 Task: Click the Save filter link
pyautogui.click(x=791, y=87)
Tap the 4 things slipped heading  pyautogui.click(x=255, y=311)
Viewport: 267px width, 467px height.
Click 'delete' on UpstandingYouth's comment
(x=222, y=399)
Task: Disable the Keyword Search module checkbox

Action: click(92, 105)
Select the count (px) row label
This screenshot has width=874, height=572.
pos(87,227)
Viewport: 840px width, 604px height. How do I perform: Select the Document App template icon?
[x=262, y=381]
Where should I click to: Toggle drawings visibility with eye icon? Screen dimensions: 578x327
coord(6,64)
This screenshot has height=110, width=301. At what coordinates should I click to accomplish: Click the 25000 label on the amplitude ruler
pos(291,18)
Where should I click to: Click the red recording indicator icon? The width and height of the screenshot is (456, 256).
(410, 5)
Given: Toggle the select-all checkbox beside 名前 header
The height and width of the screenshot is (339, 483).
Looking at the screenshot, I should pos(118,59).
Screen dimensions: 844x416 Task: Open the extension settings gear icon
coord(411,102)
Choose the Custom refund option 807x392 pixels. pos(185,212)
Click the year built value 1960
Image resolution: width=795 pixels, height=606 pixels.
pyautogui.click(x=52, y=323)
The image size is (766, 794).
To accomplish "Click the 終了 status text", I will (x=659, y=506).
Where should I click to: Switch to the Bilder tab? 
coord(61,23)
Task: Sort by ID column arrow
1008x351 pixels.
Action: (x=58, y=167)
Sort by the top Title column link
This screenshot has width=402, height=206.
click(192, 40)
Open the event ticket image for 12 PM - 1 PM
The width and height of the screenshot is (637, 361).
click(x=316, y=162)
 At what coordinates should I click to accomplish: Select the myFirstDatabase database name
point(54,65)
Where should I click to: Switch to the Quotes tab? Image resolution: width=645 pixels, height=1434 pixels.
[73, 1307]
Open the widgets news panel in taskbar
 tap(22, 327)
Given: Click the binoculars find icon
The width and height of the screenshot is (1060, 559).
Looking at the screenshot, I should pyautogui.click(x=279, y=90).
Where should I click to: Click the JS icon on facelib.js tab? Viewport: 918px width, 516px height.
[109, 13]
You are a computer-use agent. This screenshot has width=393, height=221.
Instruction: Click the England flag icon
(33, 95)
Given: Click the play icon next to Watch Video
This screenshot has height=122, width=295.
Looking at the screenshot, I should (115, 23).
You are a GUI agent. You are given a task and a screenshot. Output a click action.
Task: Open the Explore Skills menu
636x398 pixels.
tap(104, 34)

**PROBLEM TO SOLVE:**
Bring together all lines from the listing that contain the word "agent".

**EXERCISE RESULT:**
You are a computer-use agent. This screenshot has width=393, height=221.
You are a GUI agent. You are given a task and a screenshot. Output a click action.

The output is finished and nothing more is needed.